In Python, efficiently determine if two lists are shifted copies of one another

Question

What's the most efficient (in time) way of checking if two relatively short (about 3-8 elements) lists are shifted copies of one another? And if so, determine and return the offset?

Here is the example code and output I'd like:

>>> def is_shifted_copy(list_one, list_two):
>>>     # TODO
>>>
>>> is_shifted_copy([1, 2, 3], [1, 2, 3])
0
>>> is_shifted_copy([1, 2, 3], [3, 1, 2])
1
>>> is_shifted_copy([1, 2, 3], [2, 3, 1])
2
>>> is_shifted_copy([1, 2, 3], [3, 2, 1])
None
>>> is_shifted_copy([1, 2, 3], [1])
None
>>> is_shifted_copy([1, 1, 2], [2, 1, 1])
1

Lists may have duplicate entries.
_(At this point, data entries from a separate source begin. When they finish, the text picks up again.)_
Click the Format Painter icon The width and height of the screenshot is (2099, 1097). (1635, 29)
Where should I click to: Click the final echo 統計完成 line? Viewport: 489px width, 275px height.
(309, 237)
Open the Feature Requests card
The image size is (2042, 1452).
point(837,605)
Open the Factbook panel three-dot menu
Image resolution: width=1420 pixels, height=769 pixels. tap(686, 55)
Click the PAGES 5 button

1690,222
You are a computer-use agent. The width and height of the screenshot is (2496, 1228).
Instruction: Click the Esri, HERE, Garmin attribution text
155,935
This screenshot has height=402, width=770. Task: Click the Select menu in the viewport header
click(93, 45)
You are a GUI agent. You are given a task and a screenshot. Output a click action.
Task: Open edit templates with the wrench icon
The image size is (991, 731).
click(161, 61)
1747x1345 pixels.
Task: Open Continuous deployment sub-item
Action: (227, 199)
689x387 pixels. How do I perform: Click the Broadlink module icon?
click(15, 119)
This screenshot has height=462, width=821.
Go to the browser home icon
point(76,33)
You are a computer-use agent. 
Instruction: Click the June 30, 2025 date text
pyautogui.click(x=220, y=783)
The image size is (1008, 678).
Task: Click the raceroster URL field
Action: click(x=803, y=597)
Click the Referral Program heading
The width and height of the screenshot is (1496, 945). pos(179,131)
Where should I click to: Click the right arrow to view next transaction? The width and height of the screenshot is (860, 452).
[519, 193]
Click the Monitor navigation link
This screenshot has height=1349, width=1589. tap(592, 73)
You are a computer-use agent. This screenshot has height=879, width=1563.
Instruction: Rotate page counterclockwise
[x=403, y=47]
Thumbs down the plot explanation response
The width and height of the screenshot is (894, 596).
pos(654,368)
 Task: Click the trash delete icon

If more than one offset is valid, return any offset.

Answer 1

here's a simple iterator version that does the job in 2n iterations (n being the length of list)

import itertools

def is_shifted_copy(list1, list2):

    if len(list1) != len(list2):
        return False

    iterator = iter(list2)

    for i, item in enumerate(itertools.chain(list1, list1)):
        try:
            if item == iterator.next():
                continue
            else:
                iterator = iter(list2)
        except StopIteration:
            return i - len(list2)

    else:
        return False


print is_shifted_copy([1, 2, 3], [1, 2, 3]) #0
print is_shifted_copy([1, 2, 3], [3, 1, 2]) #2
print is_shifted_copy([1, 2, 3], [3, 2, 1]) #False
print is_shifted_copy([1, 2, 3], [2, 3, 1]) #1
print is_shifted_copy([1, 1, 2], [2, 1, 1]) #2
print is_shifted_copy([1, 2, 3], [1]) #False
print is_shifted_copy([1, 2, 1], [2, 1, 1]) #1
print is_shifted_copy([1, 1, 1], [1, 1, 1]) #0

and from your specification,

shouldn't is_shifted_copy([1, 1, 2], [2, 1, 1]) return 2?